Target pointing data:
# # #
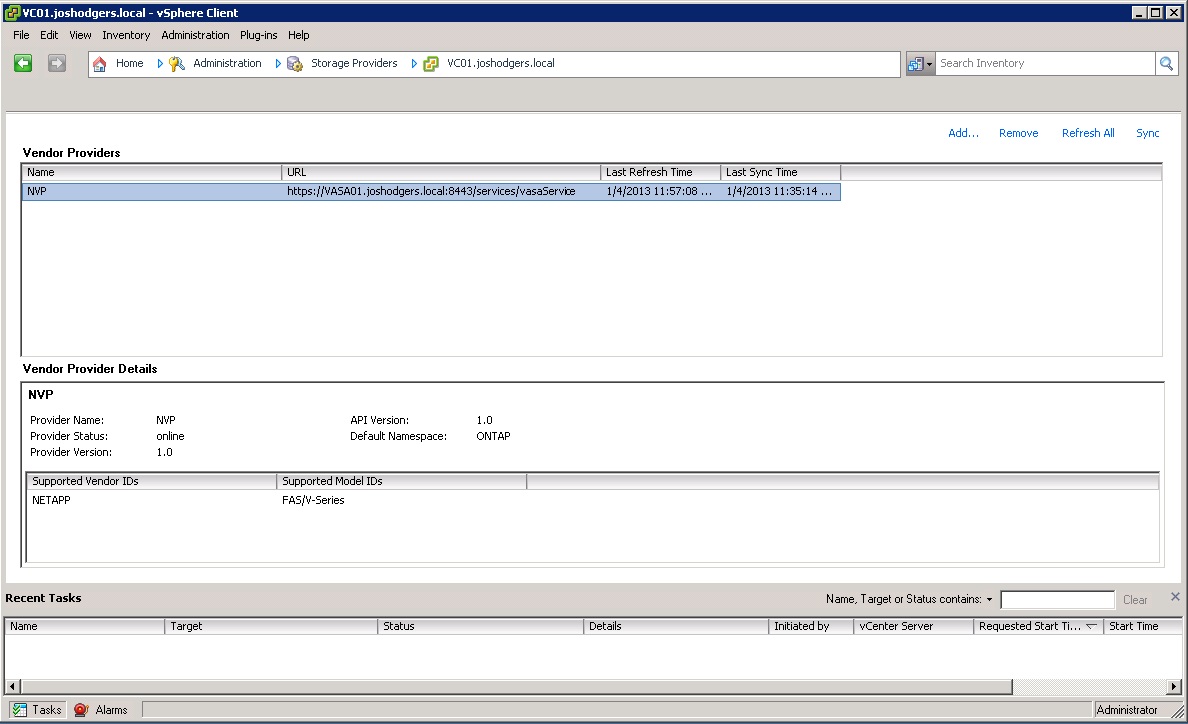
Task: Click the Home icon in breadcrumb
Action: (100, 64)
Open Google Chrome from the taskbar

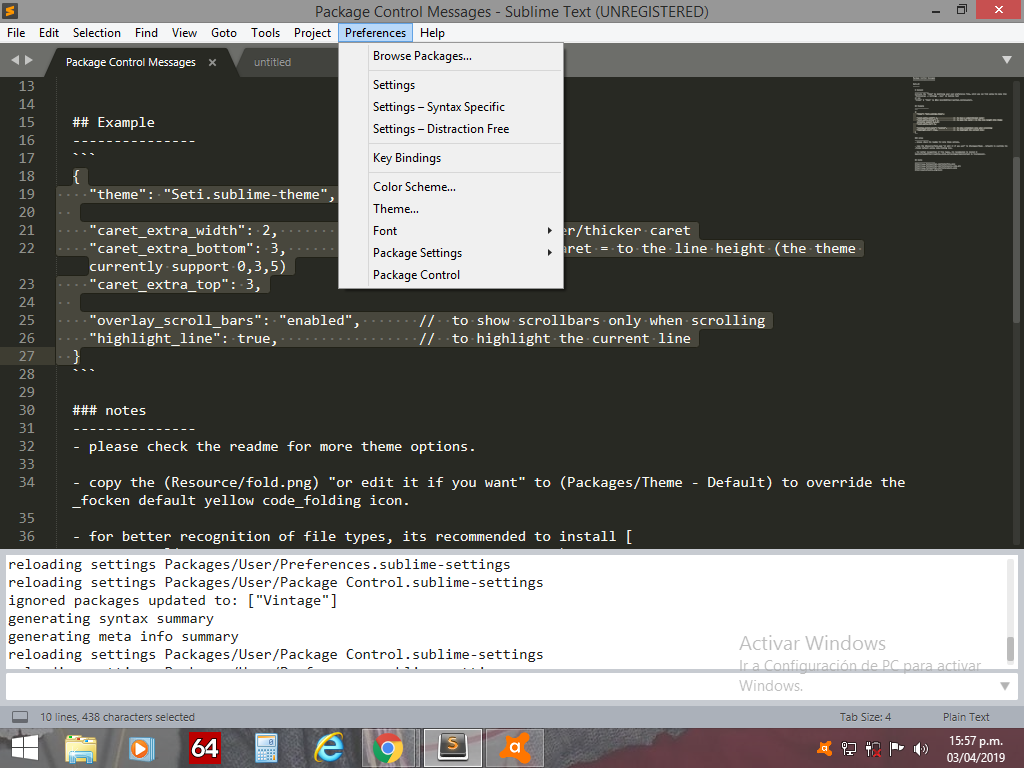388,748
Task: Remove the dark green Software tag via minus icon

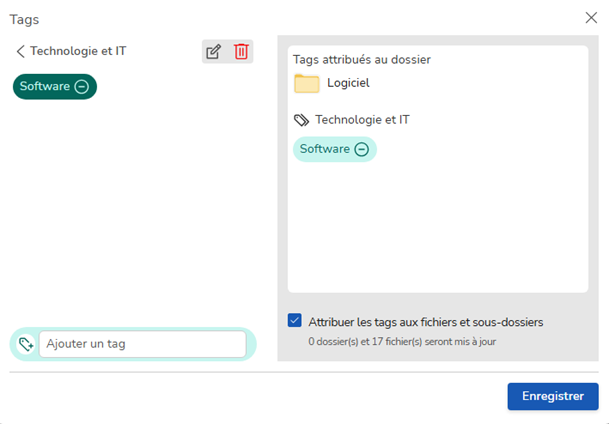Action: click(x=82, y=87)
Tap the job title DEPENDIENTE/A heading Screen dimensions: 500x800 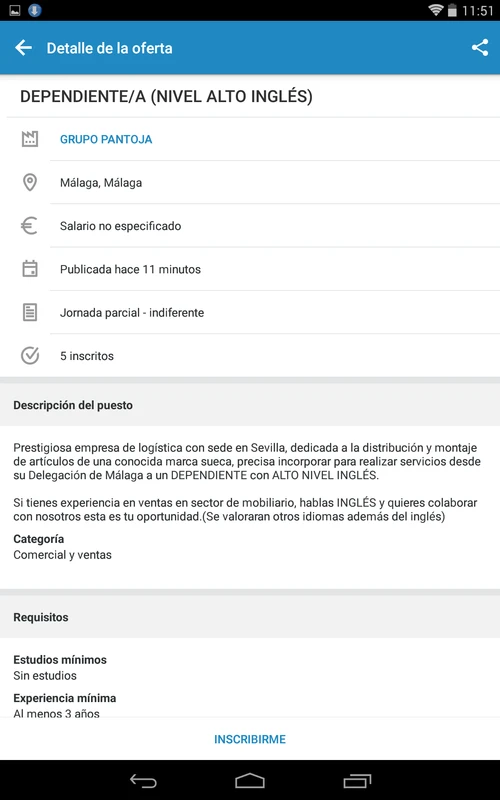tap(166, 96)
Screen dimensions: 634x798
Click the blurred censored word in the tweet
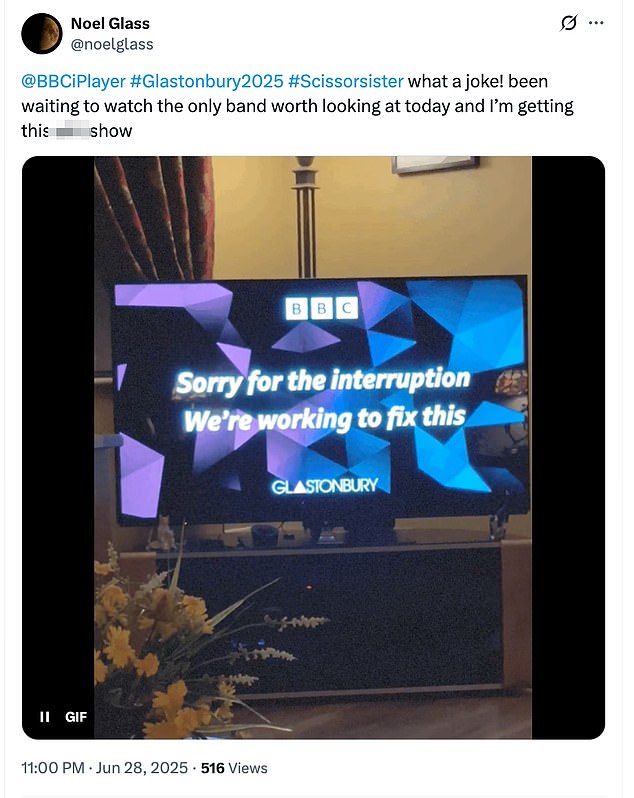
# # #
Written problem
How many lines in the entries above contain the string "icon"? Case counts; reply with the number alone.

Reply
2